Archaeologists Find Way To Identify Sex of Cremated Remains

Funeral Industry News October 23, 2019
Archaeologist Identifies Sex of Skeleton
Diana Ionescu

Diana is a writer and urbanist based in Los Angeles. Her interests include modern grief rituals, innovative disposition methods, and navigating death and mourning in an increasingly secular society.


Archaeologists Find Way To Identify Sex of Cremated Remains

For archaeologists, determining the sex of human remains can play a valuable role in deciphering the customs and practices of ancient civilizations. Even when a body has been buried for centuries, examining engendered features of the body, clothing, and surrounding grave goods often yields important information about an individual’s sex, age, and class.

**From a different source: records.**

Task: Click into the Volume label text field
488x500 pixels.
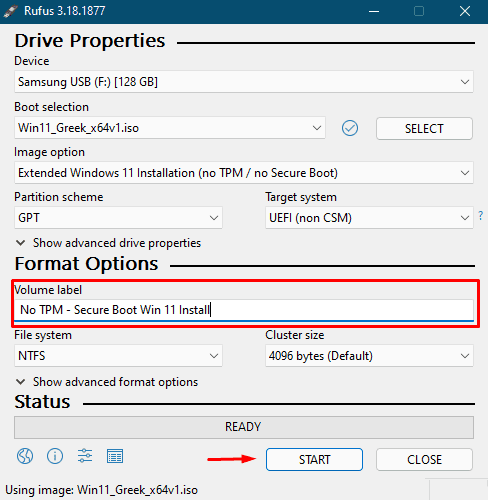Action: [244, 310]
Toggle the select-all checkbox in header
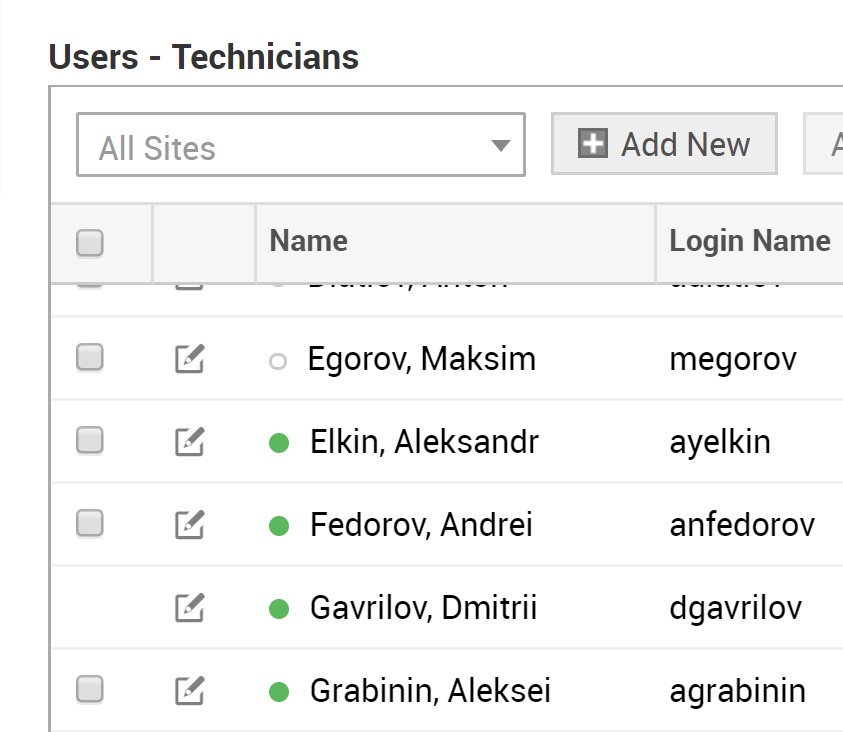 point(90,242)
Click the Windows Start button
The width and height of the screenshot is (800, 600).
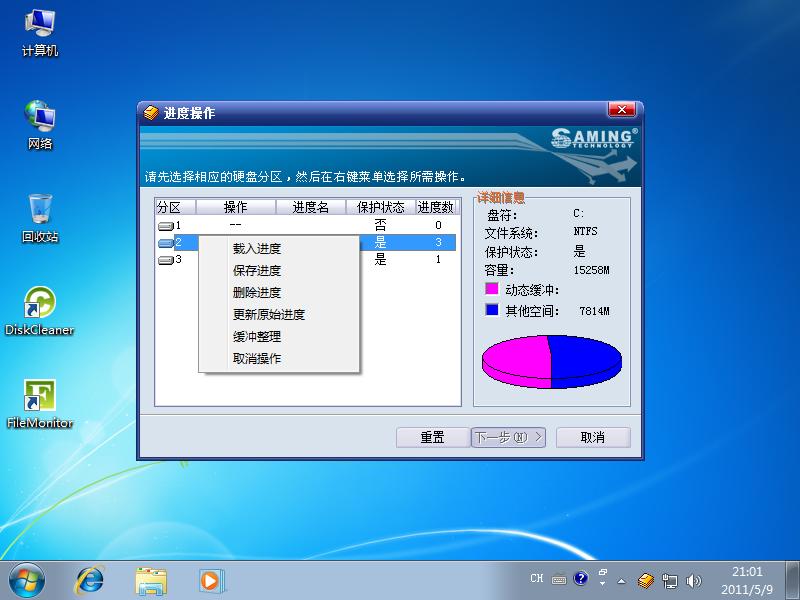click(x=27, y=579)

When a society’s funerary practices include cremation, remains become much harder to identify. Subjective markers like grave goods are necessarily imprecise indicators of sex, as “traditional” gender roles vary widely across time and space. An accurate understanding of societal and individual identity requires a deeper knowledge gleaned from multiple sources. To get closer to the truth, researchers must combine known cultural markers with other sex-specific characteristics. Until recently, there were few other clues.

Sex of Bronze and Iron Age remains

Recently, a group of scientists from the UK’s University of Durham developed a new process for ascertaining the sex of cremated remains by analyzing the size and structure of surviving bone fragments. To establish their method, they studied the remains of over a hundred individuals who died between the 12th and sixth centuries B.C.E. to find skeletal characteristics that consistently matched the perceived gender of the individual based on grave goods and other indicators.

Of two dozen possible characteristics, they found eight that accurately identify sex 80% of the time. This new approach, detailed in the journal PLOS,  could improve the accuracy of sex identification and provide valuable new information about historic burial sites.

Although the work is tedious and the material challenging to study, the discovery promises a “replicable, reliable” way to determine the sex of cremains and is a valuable addition to archaeological study with the potential for practical applications in the modern world.

Modern applications

While modern identification often depends on DNA or dental records, disasters like plane crashes and wildfires pose unique challenges. Burned remains often yield little material usable for DNA testing. In the case of a small town like Paradise, California, almost entirely destroyed by last year’s devastating Camp Fire, dental records at the few local dentists’ offices burned along with everything else. The finding that small bone fragments can still yield sex results is a promising step toward an improved science of victim identification.

While an exciting step, scientists warn applying this method to modern forensics requires studies specific to regions and times. This is due to differences in skeletal traits across time and space. But in wildfires or other disasters with large numbers of victims burned beyond recognition, any new way to identify victims advances the difficult, heart-wrenching process of bringing closure to survivors.